You can use MongoInternals.NpmModules.mongodb.version to tell what version of the mongodb npm module is the backend for HTTP.call. This version may change incompatibly from version to version of Meteor; use at your own risk. (For example, we expect to upgrade from the 1.4.x series to the 2.x series in the not-too-distant future.)

Which should be expected to break this patch to publish-counts anytime Meteor upgrades its underlying major version of mongodb npm module.

Cheers.

updates: mentioned pitfalls with new Meteor functions, add item (4) to hurdles list

tmeasday commented 9 years ago

I think this is just a documentation issue.

publish-counts is not intended to be used for counting over that kind of number of documents (50k?).

It's designed (for a fairly common use-case) of counting a small number of documents associated with a given other document. Typically this is in the order of dozens to hundreds.

I'm not sure what @arunoda's advice is for this use case (as you pointed out, his solution is behind a paywall), but I don't see a problem with using an observer for it.

I think we should just add a caveat to the top of the README explaining what the purpose of the package is. We could add a note somewhere saying "think we should reimplement this using .count()? Here's why not..."

As I've explained a few times before, AFAIK it's difficult if not impossible to get counts exactly right without using an observer. However if you are counting over 50k documents, it's very possible that you don't need it to be exact and a different technique should apply. I encourage someone else to publish a package that does this.

arunoda commented 9 years ago

Hi guys,

This is a great package and my intention was not to discourage people from using this package. But use it with care.

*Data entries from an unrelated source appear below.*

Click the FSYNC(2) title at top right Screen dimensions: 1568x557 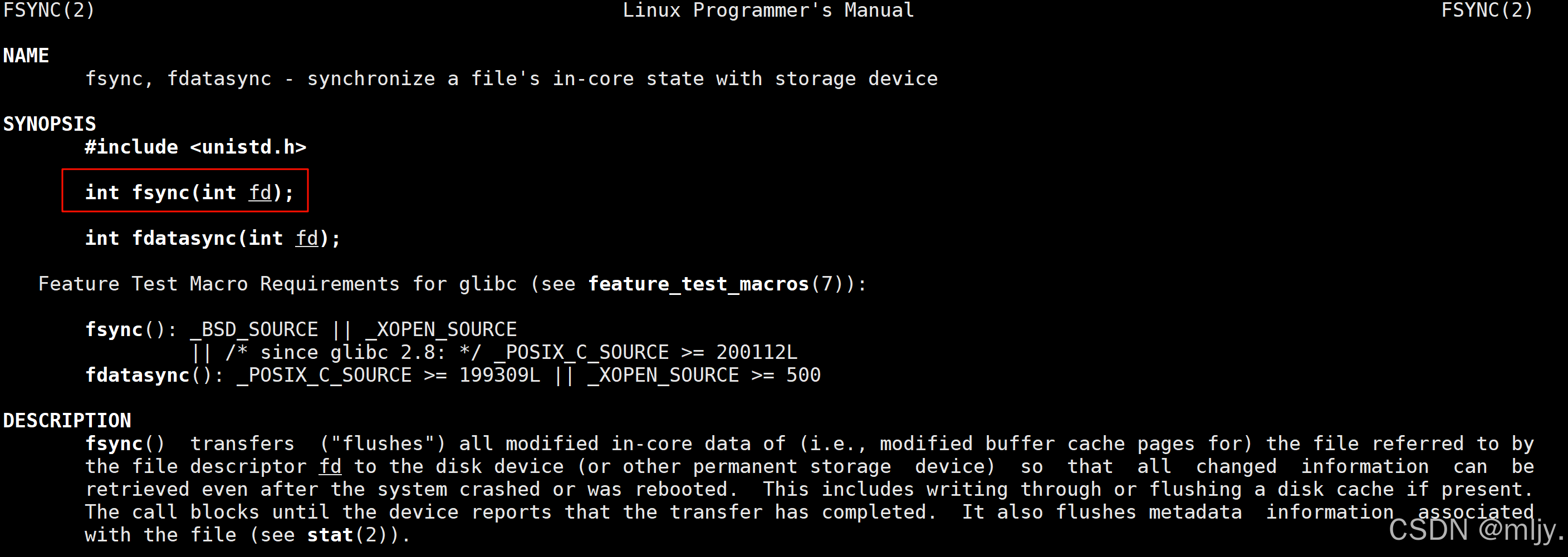coord(1487,11)
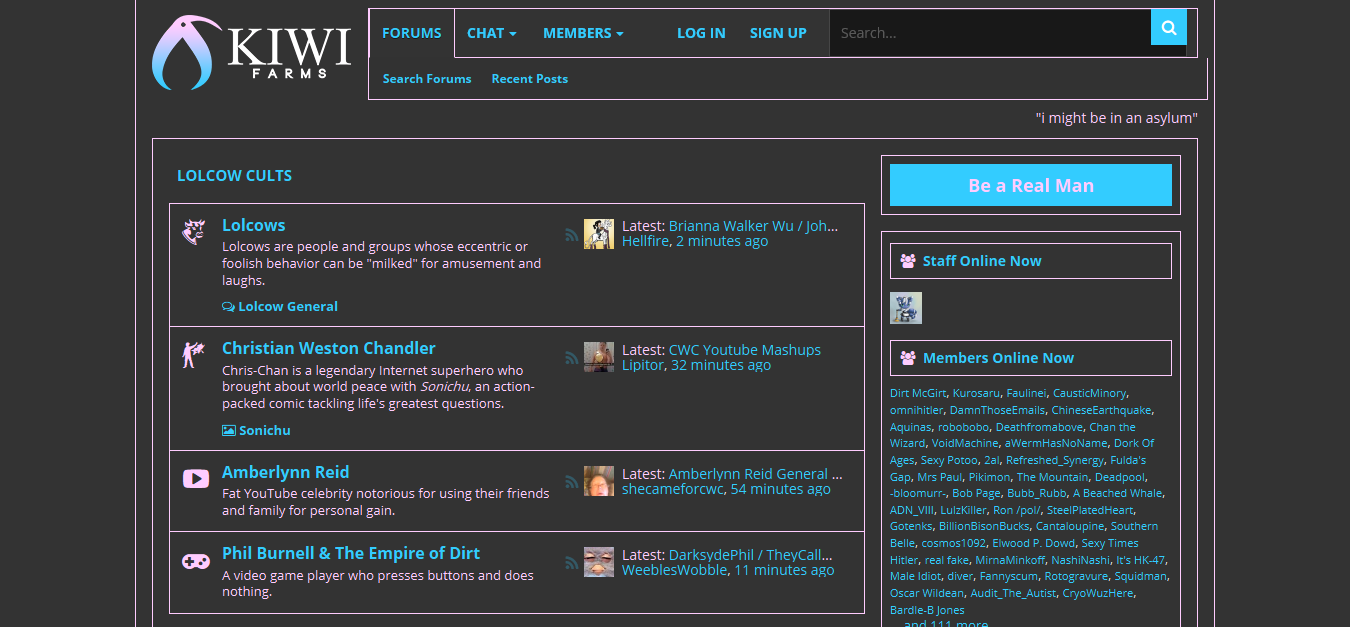Click the play-button icon beside Amberlynn Reid forum
The height and width of the screenshot is (627, 1350).
(195, 479)
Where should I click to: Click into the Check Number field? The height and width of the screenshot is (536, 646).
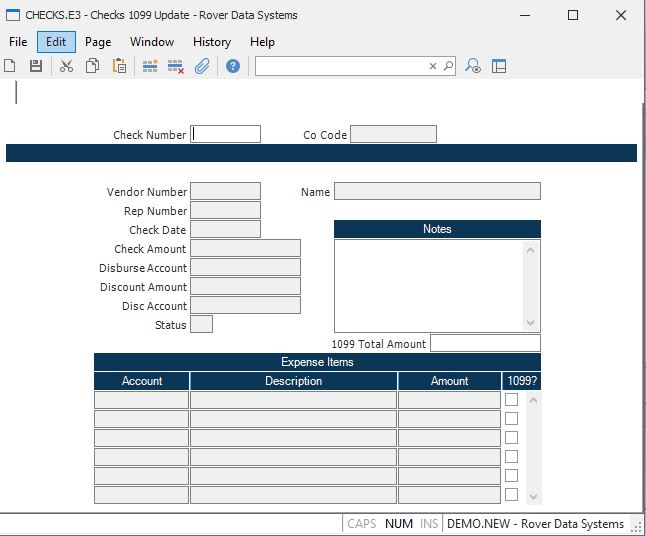click(x=226, y=134)
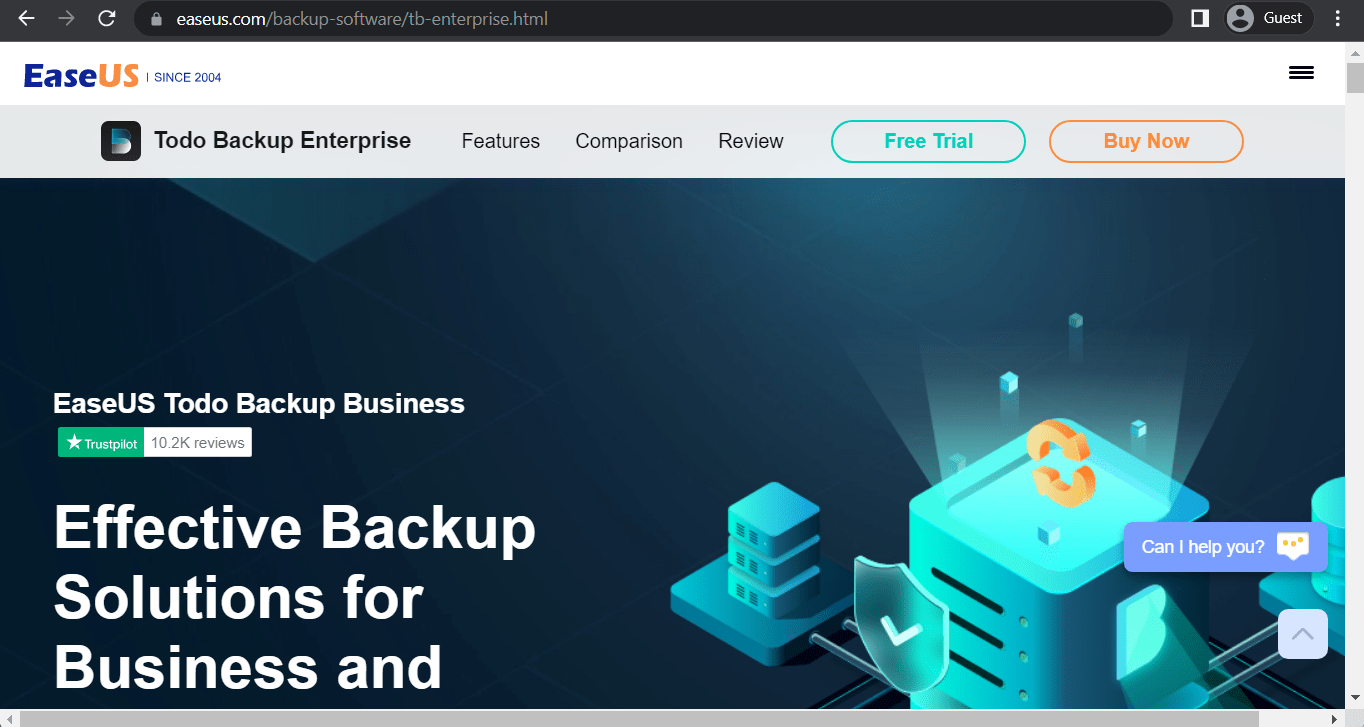Click the EaseUS logo
The width and height of the screenshot is (1364, 727).
[x=81, y=76]
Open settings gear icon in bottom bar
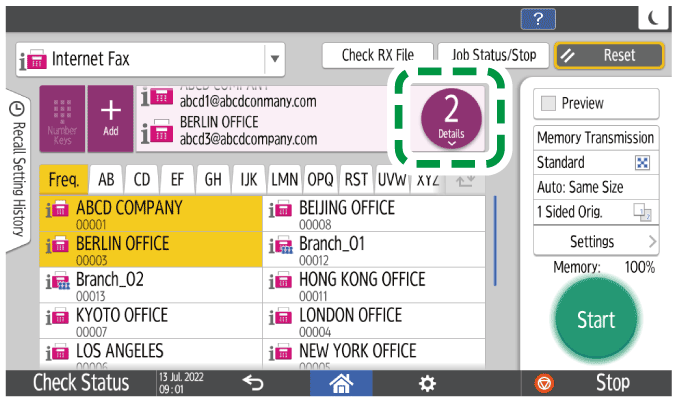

In order to meteor to observe a query. It needs to fetch all the related documents. When the app is at initial stage there won't be much data. But later on, there could be issues.

Our solution is to check it carefully. You can do it with Kadira's live query monitoring. It's FREE

arunoda commented 9 years ago

@tmeasday I got it wrong when you mentioned it's behind a paywall. It was about the bulletproof meteor lesson.

Here's the solution we are proposed there when you got a lot of data in the DB. See: https://github.com/bulletproof-meteor/bullet-counter/blob/solution/lib/server.js

I would like to see, someone could publish it as a package or so. But it's fairly easy to use without a package.

tmeasday commented 9 years ago

I think this solution is great for the large document set use-case. I think someone should make a package for it.

arunoda commented 9 years ago

Yeah! I have a lot of packages to manage. That's why I didn't publish this. Every code we open source is a liability.